How to visit Seychelles on a budget

How to visit Seychelles on a budget? It’s simple. Stay in a friendly little guesthouse on the island of La Digue, eat dinner at said guesthouse, rent a bicycle, spend time on the beach and chill out.

For tourists, the Indian Ocean country of Seychelles is luxury territory. This is a fact. It’s expensive to fly there and it’s expensive to stay there. The country is dotted with unfathomably pricey digs, places like Maia and North Island (the latter, the site of Will and Kate’s honeymoon last year) where guests pay €3000 ($3940) per night for extreme luxury, butlers and all.

But on the small Seychellois island of La Digue, there are plenty of guesthouse options, some quite reasonable. La Digue is one island that travelers of modest means can actually afford to visit. My guesthouse, Calou, was a friendly and satisfactory option at €100 ($131) per night for a cottage, including breakfast. I’ll write more on Calou in a subsequent post.

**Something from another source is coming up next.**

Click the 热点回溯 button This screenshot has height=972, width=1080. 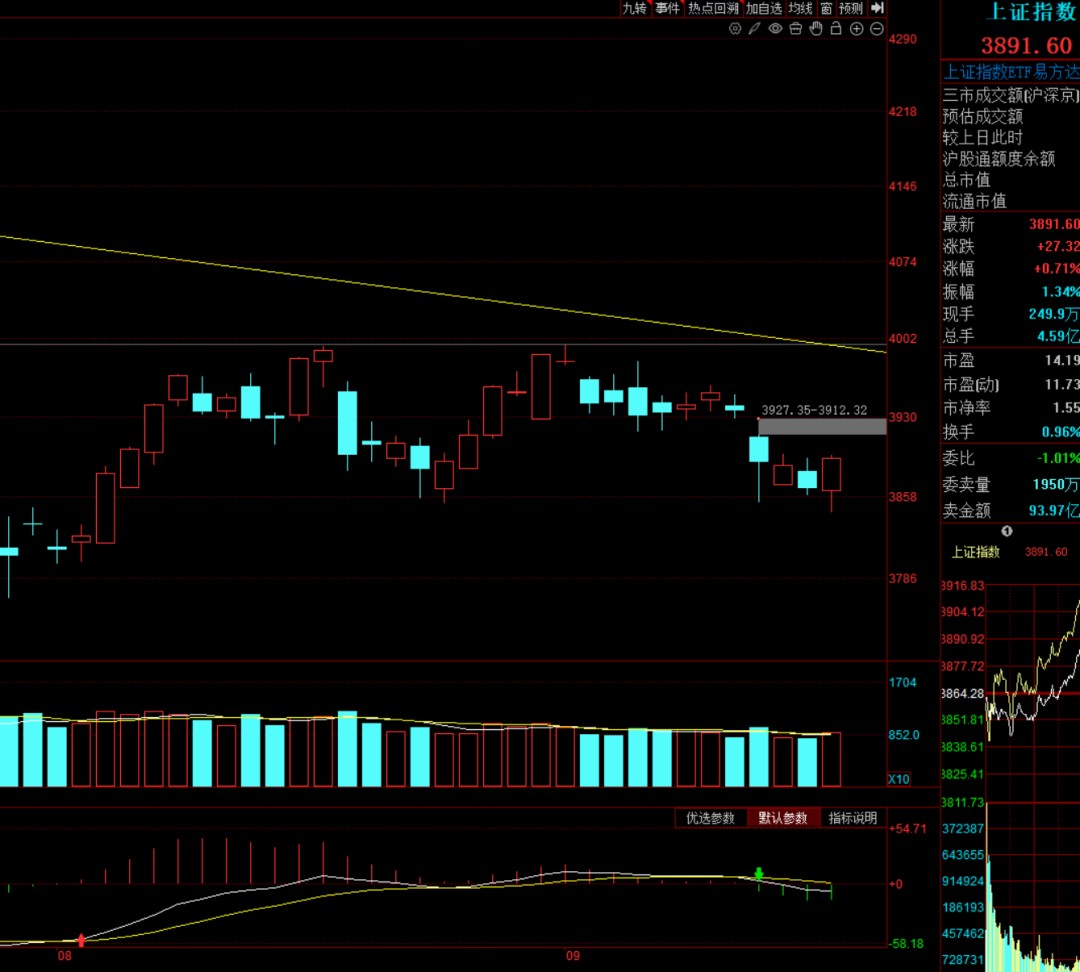[713, 8]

Budget-friendly means different things in different places. On La Digue, a couple can have a perfectly blissful time for €170 ($223) a day, €150 ($197) on a slight austerity plan. Is this Central America cheap? No. Is it Balkans cheap? Again, no. But in Seychelles it is bargain territory.

La Digue is a green speck of paradise fringed with enormous boulders. It’s like something out of the Flintstones — only, of course, its boulders are real granite objects and not the work of animation. Roosters do duty as alarm clocks. There are enormous tortoises, both in a reserve and sometimes lumbering down the road. The land is lush, the roads narrow, and the town very social. Bicycle is the main mode of transportation on La Digue and cars are rare. People wave and say hello on the street. For anyone who has spent time in the Caribbean, there are unavoidable social parallels. There is a Rasta subculture here as well, with reggae spilling out of supermarkets and houses.But in February, when beaches in the Caribbean are heaving, La Digue is remarkably quiet. It’s not difficult to find a solitary spot on one of the island’s top beaches. This is the wet season in Seychelles. Though, even during the wet season the rains tend to be spaced out. A torrential few hours of rain will usually be followed by hours of clear skies.

In the southeast of the island, Grande Anse, Petite Anse, and Anse Cocos beaches are very, very close to perfection. (And if shade were not at such a premium, they would be completely perfect.) Beach bums cluster under the few trees and in the shadow of the boulders along the periphery of the beach. There are one or two makeshift shelters constructed from logs, driftwood, and palm fronds. These go quickly in a more rustic version of the early-morning-towel-on-beach-chair phenomenon seen at countless resort poolsides around the world. On the weekend, tourists are joined by Seychellois teenagers surfing the waves.

You want a perfect day? Here it is. Eat fresh fruit and eggs for breakfast at Calou. Bike to the island’s strip of shops for a stronger cup of coffee before heading on to Grande Anse, where you laze without purpose for six hours. Break for a grilled fish lunch at the beach’s restaurant. In the afternoon, when the burn is undeniable, embark on an intense bike ride up the hill from the beach. Stop at Simon’s juice shack just past the crest of the hill. (You can’t miss it. Simon’s is a small bright yellow hut.) Simon will prepare you a glass of tropical freshness that will change your life. From here, bike downhill, shower off the salt and the sunblock, nap, enjoy a beer as sunlight falls, and then eat creole chicken for dinner. Fall asleep by 9 p.m.

If you can beat that, drop me a note.